『経方方証縦横』の資料に基づき、「桂枝去桂加茯苓白朮湯(けいしきょけいかぶくりょうびゃくじゅつとう)」の「弁証要点」「仲景方論」「注家方論」「医案」についてまとめる。
弁証要点
本方の臨床応用における要点は以下の通りである。
- 病機と適応
- 太陽病を誤って瀉下(下剤を投与)した後、水気が外に発散できずに体内に停滞してしまった状態に用いる。
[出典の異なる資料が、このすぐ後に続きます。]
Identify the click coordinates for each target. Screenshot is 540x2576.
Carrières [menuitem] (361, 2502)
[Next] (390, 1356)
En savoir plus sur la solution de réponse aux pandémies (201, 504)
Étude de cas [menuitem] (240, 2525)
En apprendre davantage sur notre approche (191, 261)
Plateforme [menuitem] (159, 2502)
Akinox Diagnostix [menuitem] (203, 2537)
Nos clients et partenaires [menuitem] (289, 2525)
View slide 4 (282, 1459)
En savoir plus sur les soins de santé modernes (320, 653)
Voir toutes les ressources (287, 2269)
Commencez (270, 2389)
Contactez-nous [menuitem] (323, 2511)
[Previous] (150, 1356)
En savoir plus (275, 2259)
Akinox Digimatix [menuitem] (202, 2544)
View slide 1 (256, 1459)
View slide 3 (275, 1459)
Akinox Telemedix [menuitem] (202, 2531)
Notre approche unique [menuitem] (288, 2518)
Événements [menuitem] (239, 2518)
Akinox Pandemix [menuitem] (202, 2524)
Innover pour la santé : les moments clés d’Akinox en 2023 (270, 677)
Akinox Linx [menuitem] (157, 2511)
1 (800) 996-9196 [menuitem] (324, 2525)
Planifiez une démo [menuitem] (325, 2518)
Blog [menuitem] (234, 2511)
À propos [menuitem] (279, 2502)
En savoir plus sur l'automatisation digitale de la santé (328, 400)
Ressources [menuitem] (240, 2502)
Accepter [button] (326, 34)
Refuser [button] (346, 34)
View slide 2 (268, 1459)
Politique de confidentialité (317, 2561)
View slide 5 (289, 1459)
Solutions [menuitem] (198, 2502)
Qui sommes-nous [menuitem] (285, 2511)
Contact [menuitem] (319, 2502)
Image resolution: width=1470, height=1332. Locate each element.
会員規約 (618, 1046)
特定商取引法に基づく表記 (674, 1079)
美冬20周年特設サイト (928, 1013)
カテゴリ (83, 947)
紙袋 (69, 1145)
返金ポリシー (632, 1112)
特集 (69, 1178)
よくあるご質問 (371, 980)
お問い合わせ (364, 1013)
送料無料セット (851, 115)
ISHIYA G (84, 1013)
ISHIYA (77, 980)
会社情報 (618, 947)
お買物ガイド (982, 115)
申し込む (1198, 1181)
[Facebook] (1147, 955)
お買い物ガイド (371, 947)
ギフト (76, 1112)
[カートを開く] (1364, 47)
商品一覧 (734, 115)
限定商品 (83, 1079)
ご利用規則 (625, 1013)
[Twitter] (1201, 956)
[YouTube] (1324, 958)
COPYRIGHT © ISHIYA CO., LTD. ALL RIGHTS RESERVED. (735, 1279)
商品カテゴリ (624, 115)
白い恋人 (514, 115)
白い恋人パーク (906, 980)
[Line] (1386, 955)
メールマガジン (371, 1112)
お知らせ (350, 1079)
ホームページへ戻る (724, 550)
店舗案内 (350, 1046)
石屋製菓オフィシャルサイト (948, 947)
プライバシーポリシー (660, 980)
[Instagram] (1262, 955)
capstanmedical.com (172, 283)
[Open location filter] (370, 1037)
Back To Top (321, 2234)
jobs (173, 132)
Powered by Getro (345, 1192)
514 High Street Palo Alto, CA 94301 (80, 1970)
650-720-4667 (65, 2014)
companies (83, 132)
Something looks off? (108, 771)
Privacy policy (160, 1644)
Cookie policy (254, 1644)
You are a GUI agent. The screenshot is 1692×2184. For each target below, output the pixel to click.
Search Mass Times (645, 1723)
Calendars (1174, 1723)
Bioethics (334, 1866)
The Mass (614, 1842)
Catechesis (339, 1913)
そのため、原方(桂枝湯)に水気を逐って小便を利する白朮と茯苓を加えて構成されている。
仲景方論
張仲景の『傷寒論』からの引用として、以下の1つの条文が記載されている。
『傷寒論』第28条
「桂枝湯を服し、或いはこれを下し、なお頭項強痛し、翕翕(きゅうきゅう)として発熱し、無汗、心下満して微痛し、小便不利なる者は、桂枝去桂加茯苓白朮湯がこれを主治する」。
注家方論(歴代の注釈家による考察)
5名の医家が、本方の生薬構成や「なぜ桂枝を去るのか」について考察している。
- 成無己
- 発汗や瀉下を経ても頭項強痛・発熱があるのは邪気がまだ表にあるためであり、無汗・心下満微痛・小便不利は「停飲(水飲の停滞)」によるものだと説明している。桂枝湯で外を解しつつ、茯苓・白朮で小便を利して留飲を巡らせるのだと解説している。
- 方有執
- 桂枝を去り、芍薬と甘草を用いるのは、重く傷ついた陰を収めて裏の虚を補うためであると分析している。生姜・大棗で脾胃を健やかにし、茯苓・白朮で停飲を治すことで、前医の誤治を救う処方であると述べている。
- 王子接
- 本方は太陽の裏水を治す法であると指摘している。すでに「解肌(体表の邪を解す)」の証ではなくなったため桂枝を去り、代わりに苓・朮・生姜で陽を行らせ、芍薬で陰を収める構成であり、これは太陽の邪が裏に入った際に五苓散で表裏両解するのと同じ意義があるとしている。
- 陳修園
- 服薬方法に「小便が利すれば癒える」とある通り、利水に重きを置いているため桂枝を去ったと解説している。桂枝を去っても処方名に「桂枝」と残っているのは、頭痛や発熱といった桂枝証が太陽の「腑」に残っているからであり、水が利けば満も熱も除かれ、頭項強痛も治るとそのメカニズムを説明している。
- 呉謙
- 「去桂(桂枝を抜く)」というのは「去芍薬」の誤りではないか、と独自の問題提起をしている。桂枝を抜いてしまっては、頭項強痛や発熱無汗といった表証をどうやって治すのかと疑問を呈している。
医案選録(名医の臨床カルテ)
この項目では、太陽病の変証に対し、本方を用いて治療した1つの臨床例が紹介されている。
- 陳修園の医案
- 邪気が太陽を傷り、病が寒水の経にあり、頭痛、項強、発熱、無汗、心下痞満、陰々作痛、小便不利を呈した患者のケースである。これは膀胱の気化が行われず、営衛が失調しているため汗が出ない「太陽の変証」であると診断した。下焦から治療を施すべきであるとして本方を適用し、芍薬9g、炙甘草6g、生姜3片、茯苓9g、白朮9g、大棗4枚を用いて治療した。